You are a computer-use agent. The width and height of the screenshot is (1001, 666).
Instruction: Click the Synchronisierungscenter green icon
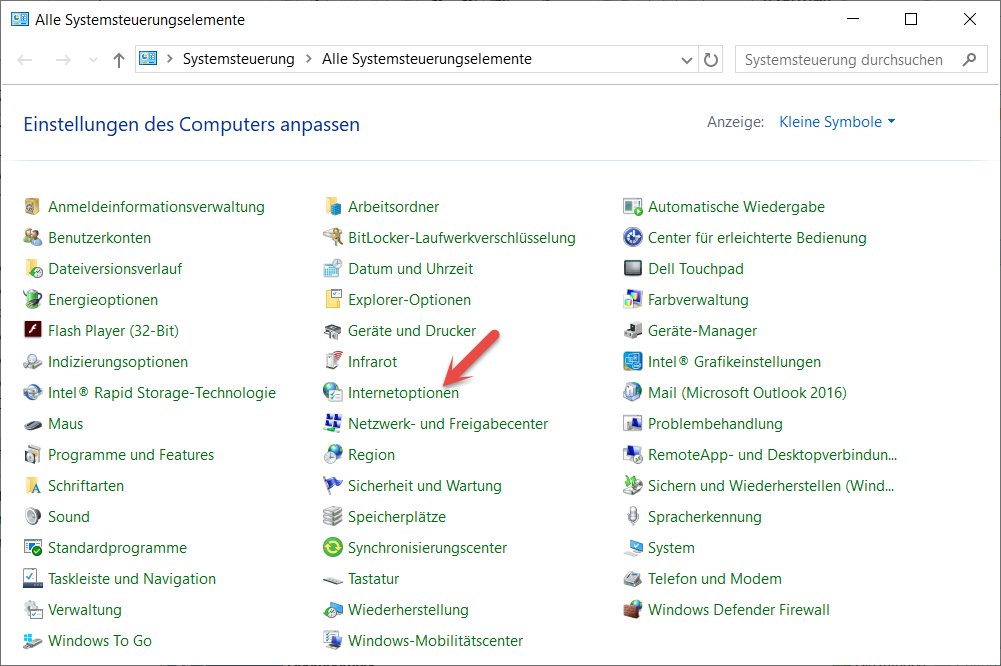332,548
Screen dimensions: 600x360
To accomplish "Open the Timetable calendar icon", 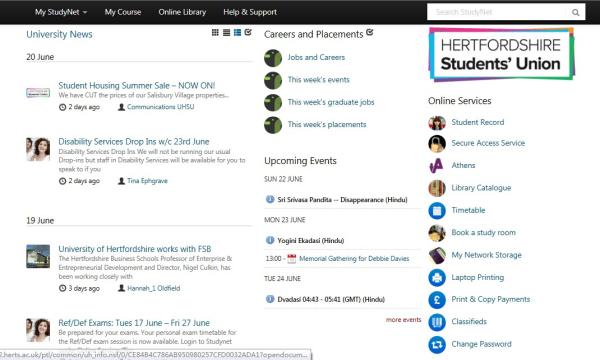I will click(437, 210).
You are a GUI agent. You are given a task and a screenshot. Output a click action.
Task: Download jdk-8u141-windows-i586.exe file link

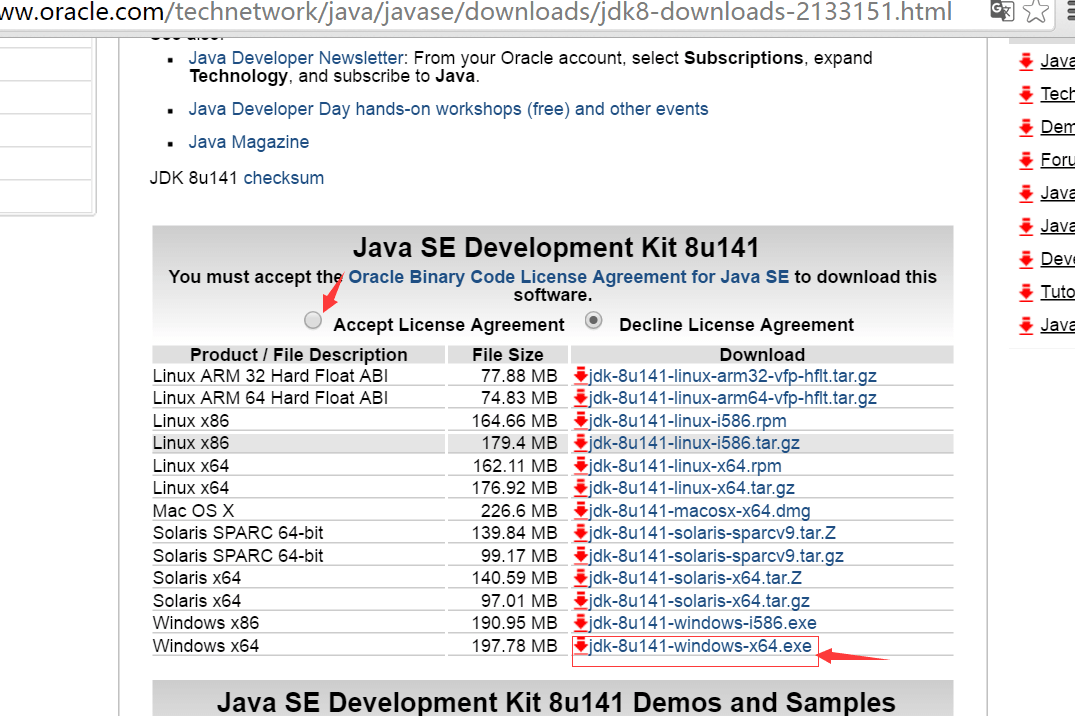[702, 623]
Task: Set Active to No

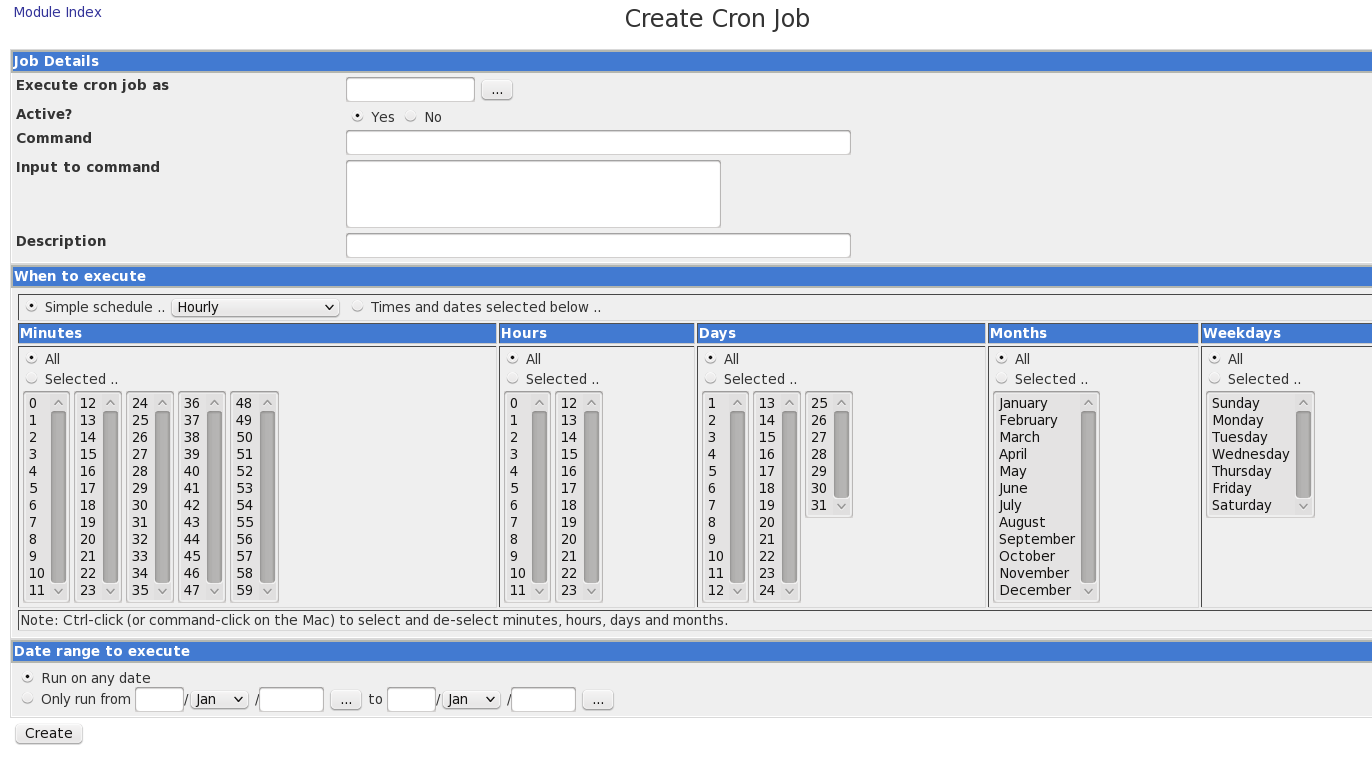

*-*-*

> _Try it_: When a line in the listing above holds the word "screenshot", copy it.

> _The answer_:
You are a computer-use agent. The width and height of the screenshot is (1001, 666).
You are a GUI agent. You are given a task and a screenshot. Output a click action.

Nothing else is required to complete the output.